The debate over whether AI will create or take over jobs is heating up. Here's what AI leaders are saying.
AI leaders are split on whether AI will take over jobs or create new roles that mitigate disruption.
It's a long-running debate — but one that has been heating up in recent months. While tech leaders seem to agree that AI is shaking up jobs, they are divided over timelines and scale.
From Jensen Huang to Sam Altman, here is what some of the biggest names in tech are saying about how AI will impact jobs.
Dario Amodei
AI may eliminate 50% of entry-level white-collar jobs within the next five years. That was the stark warning from Dario Amodei, the CEO of AI startup Anthropic. "We, as the producers of this technology, have a duty and an obligation to be honest about what is coming. I don't think this is on people's radar," Amodei told Axios in an interview published in May.
He said he wanted to share his concerns to get the government and other AI companies to prepare the country for what's to come, adding that unemployment could spike to between 10% and 20% in the next five years.
He said that entry-level jobs are especially at risk, adding that AI companies and the government need to stop "sugarcoating" the risks of mass job elimination in fields including technology, finance, law, and consulting.
Jensen Huang
Huang, the CEO of chipmaker Nvidia, was withering when asked about Amodei's comments. "I pretty much disagree with almost everything he says," Huang said. Amodei "thinks AI is so scary," but only Anthropic "should do it," he continued. An Anthropic spokesperson told BI that Amodei had never made that claim.
"Do I think AI will change jobs? It will change everyone's — it's changed mine," Huang told reporters on the sidelines of Vivatech in Paris in June. He also said that some roles would disappear, but said that AI could also unlock creative opportunities.
Yann LeCun
Yann LeCun, Meta's chief AI scientist, wrote a short LinkedIn post just after Huang dismissed Amodei, saying, "I agree with Jensen and, like him, pretty much disagree with everything Dario says."
LeCun has previously taken a more optimistic stance on AI's impact on jobs. Speaking at Nvidia's GTC conference in March, LeCun said that AI could replace people but challenged whether humans would allow that to happen.
"I mean basically our relationship with future AI systems, including superintelligence, is that we're going to be their boss," he said.
Demis Hassabis
Demis Hassabis, the cofounder of Google DeepMind, said in June that AI would create "very valuable jobs" and "supercharge sort of technically savvy people who are at the forefront of using these technologies." He told London Tech Week attendees that humans were "infinitely adaptable."
He said he'd still recommend young people study STEM subjects, saying it was "still important to understand fundamentals" in areas including mathematics, physics, and computer science to understand "how these systems are put together."
Geoffrey Hinton
You would have to be "very skilled" to have an AI-proof job, Geoffrey Hinton, the so-called "Godfather of AI," has said.

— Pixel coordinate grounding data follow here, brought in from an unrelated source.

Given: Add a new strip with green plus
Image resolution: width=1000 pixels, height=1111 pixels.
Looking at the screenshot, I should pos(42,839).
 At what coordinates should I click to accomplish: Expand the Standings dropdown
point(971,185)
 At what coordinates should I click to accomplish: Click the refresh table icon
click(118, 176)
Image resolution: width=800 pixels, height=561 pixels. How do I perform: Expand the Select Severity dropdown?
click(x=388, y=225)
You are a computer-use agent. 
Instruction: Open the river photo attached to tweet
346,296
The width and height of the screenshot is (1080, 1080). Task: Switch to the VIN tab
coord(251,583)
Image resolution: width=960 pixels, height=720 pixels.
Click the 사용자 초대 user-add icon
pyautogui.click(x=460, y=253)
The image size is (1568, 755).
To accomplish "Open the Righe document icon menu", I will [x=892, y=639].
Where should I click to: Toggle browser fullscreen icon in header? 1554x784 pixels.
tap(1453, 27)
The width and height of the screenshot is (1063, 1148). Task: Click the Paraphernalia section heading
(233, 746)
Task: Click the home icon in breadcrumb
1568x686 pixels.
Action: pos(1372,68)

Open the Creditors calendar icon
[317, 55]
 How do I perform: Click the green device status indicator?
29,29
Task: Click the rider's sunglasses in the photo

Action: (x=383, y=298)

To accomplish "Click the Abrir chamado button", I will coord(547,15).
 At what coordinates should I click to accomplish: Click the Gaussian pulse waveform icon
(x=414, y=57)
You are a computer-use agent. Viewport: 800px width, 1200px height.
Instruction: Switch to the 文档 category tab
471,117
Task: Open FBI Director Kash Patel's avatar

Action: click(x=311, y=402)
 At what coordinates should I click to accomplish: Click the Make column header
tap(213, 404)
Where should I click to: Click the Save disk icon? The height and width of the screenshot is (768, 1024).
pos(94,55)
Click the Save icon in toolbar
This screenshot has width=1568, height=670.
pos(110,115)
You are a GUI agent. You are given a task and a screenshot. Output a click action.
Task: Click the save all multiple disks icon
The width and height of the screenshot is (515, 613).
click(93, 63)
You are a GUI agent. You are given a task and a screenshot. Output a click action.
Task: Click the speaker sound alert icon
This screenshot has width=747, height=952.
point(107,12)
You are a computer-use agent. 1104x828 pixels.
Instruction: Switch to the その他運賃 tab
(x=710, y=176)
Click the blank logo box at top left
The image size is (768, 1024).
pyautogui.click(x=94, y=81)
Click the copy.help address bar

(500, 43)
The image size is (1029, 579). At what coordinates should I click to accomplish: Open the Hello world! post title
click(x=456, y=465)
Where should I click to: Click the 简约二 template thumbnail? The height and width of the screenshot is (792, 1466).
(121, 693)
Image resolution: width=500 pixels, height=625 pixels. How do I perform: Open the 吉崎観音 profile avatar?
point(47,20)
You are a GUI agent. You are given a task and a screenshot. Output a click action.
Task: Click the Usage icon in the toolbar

"For mundane intellectual labor, AI is just going to replace everybody," Hinton told the "Diary of a CEO" podcast in June. He flagged paralegals as at risk, and said he'd be "terrified" if he worked in a call center.
Hinton said that, eventually, the technology would "get to be better than us at everything," but said some fields were safer, and that it would be, "a long time before it's as good at physical manipulation.
Sam Altman
"AI is for sure going to change a lot of jobs" and "totally take some jobs away, create a bunch of new ones," Altman said during a May episode of "The Circuit" podcast.
The OpenAI CEO said that although people might be aware that AI can be better at some tasks, like programming or customer support, the world "is not ready for" humanoid robots.
"I don't think the world has really had the humanoid robots moment yet," he said, describing a scenario where people could encounter "like seven robots that walk past you" on the street.
"It's gonna feel very sci-fi. And I don't think that's very far away from like a visceral 'oh man, this is gonna do a lot of things that people used to do,'" he added.